- What to work on -
Within the records below is a range that opens at the line with "The height and width of the screenshot is (625, 462)." and closes at the line with "Click the chart icon next to Dashboard". Return that range word for word, both ends included, and only that range.

- Record extracts -
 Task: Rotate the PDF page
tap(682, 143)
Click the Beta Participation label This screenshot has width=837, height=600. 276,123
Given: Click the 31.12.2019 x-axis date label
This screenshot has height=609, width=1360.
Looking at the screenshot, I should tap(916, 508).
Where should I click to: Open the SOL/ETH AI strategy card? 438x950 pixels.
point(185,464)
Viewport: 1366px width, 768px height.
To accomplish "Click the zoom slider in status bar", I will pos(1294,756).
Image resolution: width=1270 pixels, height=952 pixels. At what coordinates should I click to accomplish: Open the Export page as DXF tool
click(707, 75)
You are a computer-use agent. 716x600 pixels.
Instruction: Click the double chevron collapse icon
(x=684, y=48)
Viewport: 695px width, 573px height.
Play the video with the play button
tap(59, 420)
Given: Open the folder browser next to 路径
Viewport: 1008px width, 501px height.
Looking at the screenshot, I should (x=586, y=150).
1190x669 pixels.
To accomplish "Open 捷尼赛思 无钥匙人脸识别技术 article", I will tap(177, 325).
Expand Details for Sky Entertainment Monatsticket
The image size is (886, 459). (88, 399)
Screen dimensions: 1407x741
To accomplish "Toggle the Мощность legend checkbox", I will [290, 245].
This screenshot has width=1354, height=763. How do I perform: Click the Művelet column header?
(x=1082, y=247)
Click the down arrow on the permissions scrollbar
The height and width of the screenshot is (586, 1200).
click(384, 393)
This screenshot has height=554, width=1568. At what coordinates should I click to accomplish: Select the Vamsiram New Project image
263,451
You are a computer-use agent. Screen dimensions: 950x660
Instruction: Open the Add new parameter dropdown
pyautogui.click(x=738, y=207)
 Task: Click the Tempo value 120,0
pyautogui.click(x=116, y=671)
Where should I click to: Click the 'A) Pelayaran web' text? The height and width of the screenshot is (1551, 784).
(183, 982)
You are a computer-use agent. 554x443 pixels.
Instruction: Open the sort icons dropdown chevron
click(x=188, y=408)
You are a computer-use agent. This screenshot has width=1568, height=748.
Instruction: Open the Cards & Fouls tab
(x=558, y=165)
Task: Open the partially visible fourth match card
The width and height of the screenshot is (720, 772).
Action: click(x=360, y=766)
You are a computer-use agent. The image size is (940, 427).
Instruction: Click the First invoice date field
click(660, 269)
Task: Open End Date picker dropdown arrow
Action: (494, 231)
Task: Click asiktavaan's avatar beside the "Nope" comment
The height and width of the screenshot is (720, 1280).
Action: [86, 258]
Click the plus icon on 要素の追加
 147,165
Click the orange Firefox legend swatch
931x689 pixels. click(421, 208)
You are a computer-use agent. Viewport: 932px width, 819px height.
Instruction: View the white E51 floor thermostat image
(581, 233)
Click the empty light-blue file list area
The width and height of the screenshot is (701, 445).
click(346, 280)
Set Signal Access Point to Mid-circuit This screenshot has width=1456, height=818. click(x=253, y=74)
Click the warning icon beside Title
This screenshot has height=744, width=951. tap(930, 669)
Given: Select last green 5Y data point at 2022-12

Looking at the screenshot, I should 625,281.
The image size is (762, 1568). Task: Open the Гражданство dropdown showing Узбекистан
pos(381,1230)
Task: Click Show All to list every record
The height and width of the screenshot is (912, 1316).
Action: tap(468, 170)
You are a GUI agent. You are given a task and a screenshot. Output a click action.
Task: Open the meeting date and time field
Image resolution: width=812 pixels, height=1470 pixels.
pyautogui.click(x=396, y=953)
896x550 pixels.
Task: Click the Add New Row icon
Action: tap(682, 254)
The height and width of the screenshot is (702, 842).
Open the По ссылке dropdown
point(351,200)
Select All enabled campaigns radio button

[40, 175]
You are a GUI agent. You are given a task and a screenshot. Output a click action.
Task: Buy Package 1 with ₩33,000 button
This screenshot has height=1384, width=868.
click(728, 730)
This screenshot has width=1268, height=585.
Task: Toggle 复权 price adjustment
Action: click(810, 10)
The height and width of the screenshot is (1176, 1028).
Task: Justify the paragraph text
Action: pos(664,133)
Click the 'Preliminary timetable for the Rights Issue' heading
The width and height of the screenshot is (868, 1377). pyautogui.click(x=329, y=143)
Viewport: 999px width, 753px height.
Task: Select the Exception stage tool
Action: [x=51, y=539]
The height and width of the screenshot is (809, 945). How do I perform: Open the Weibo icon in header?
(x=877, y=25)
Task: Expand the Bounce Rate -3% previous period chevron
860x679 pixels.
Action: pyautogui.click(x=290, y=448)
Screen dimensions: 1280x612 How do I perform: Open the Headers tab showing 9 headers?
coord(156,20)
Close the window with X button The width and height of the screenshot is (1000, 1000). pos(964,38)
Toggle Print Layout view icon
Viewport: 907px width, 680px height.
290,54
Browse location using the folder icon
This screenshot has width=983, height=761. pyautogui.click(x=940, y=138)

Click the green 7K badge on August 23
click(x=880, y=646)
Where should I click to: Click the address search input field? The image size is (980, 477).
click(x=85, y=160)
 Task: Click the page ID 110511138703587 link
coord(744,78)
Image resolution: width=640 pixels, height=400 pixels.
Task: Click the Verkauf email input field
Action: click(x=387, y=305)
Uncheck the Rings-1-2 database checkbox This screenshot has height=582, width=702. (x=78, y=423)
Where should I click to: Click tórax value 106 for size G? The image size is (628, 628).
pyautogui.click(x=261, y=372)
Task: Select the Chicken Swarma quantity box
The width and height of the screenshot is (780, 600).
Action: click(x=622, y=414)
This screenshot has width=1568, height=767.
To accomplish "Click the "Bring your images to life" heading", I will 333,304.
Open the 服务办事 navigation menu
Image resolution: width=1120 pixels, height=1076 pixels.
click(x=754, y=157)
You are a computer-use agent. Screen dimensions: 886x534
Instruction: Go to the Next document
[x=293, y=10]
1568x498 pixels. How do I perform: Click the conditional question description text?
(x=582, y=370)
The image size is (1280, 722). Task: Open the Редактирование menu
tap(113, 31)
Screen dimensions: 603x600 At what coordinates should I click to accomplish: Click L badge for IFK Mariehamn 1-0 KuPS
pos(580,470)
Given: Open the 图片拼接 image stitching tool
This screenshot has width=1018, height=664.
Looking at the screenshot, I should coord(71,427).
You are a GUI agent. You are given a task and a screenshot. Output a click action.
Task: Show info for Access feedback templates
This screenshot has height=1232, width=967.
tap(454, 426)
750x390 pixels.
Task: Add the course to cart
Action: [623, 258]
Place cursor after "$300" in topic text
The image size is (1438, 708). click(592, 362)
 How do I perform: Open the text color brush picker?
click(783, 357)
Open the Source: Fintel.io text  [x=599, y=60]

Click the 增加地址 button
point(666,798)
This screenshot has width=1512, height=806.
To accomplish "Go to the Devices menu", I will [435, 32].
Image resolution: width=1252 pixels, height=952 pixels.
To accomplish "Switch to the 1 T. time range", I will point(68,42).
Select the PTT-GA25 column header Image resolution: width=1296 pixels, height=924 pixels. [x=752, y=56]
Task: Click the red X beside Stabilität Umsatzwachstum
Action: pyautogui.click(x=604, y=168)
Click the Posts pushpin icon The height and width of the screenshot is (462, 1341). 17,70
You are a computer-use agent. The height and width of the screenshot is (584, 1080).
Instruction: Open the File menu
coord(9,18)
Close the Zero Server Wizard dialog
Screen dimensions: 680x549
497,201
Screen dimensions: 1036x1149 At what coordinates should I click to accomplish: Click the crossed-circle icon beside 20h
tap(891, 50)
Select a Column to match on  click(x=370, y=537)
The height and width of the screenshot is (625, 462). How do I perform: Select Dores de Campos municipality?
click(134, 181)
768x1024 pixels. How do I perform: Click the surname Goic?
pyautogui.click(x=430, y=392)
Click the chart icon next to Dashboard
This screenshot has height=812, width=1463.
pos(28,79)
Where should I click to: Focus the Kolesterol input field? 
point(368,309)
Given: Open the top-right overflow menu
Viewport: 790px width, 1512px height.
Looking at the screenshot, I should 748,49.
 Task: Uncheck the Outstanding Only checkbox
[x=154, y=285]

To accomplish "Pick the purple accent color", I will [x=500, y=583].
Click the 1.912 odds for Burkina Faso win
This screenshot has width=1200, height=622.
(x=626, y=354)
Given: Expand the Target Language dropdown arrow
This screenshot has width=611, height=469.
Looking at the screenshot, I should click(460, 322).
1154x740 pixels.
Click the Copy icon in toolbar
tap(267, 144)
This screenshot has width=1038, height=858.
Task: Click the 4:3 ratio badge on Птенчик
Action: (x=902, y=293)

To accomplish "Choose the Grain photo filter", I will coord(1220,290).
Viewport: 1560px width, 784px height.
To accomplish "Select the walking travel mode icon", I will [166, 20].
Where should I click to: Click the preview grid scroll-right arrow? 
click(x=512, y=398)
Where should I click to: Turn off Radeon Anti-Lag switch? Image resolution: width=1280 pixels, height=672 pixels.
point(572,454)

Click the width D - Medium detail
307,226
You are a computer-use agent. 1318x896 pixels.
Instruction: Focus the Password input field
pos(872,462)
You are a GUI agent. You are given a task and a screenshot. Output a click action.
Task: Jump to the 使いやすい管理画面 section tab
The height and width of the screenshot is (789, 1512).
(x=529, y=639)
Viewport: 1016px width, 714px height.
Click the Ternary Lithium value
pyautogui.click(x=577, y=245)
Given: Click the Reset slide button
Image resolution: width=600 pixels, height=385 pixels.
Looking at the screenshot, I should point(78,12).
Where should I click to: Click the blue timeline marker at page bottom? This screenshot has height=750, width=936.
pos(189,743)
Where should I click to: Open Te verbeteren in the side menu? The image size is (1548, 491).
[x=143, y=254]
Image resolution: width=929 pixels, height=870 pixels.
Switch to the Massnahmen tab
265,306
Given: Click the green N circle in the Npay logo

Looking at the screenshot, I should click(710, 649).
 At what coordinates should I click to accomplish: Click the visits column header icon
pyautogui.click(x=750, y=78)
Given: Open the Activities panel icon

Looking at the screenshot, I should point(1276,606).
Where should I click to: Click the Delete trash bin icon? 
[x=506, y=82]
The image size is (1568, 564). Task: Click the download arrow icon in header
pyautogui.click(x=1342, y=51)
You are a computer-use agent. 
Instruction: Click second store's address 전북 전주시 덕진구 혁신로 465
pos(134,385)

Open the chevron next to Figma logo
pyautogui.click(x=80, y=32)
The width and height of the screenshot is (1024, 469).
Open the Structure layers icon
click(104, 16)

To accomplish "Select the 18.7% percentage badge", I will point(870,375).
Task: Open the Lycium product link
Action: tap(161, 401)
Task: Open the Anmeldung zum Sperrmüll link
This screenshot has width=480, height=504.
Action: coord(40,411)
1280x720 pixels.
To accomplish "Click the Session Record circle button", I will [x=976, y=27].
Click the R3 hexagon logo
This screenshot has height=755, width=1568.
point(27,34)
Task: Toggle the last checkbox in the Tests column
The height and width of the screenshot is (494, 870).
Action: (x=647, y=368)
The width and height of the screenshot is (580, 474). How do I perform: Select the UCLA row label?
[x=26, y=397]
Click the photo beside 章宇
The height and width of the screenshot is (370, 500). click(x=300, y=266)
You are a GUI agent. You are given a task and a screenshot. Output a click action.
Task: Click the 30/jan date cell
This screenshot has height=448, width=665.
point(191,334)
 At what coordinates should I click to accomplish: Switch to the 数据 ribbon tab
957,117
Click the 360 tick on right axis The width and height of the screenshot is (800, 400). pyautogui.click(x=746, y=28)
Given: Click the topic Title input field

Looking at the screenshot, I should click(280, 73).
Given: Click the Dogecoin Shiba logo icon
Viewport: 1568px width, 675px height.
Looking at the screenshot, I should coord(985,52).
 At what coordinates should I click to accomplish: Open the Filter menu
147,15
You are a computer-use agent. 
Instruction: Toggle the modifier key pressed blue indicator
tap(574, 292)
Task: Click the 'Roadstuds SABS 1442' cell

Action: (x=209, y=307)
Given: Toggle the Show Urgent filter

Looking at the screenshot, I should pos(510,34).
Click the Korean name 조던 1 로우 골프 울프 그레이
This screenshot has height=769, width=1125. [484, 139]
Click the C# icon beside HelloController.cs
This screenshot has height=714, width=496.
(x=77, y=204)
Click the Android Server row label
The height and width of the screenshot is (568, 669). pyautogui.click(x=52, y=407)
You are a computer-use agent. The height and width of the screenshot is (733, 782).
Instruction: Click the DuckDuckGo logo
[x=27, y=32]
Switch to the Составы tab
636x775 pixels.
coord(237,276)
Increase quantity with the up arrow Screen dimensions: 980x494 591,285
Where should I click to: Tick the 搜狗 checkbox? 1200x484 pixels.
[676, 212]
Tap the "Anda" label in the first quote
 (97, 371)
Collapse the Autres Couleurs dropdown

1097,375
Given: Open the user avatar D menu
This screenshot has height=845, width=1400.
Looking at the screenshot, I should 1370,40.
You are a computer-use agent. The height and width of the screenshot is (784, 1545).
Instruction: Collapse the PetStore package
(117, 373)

- Completed task -
The height and width of the screenshot is (625, 462). How do I perform: Select Dores de Campos municipality?
click(134, 181)
768x1024 pixels. How do I perform: Click the surname Goic?
pyautogui.click(x=430, y=392)
Click the chart icon next to Dashboard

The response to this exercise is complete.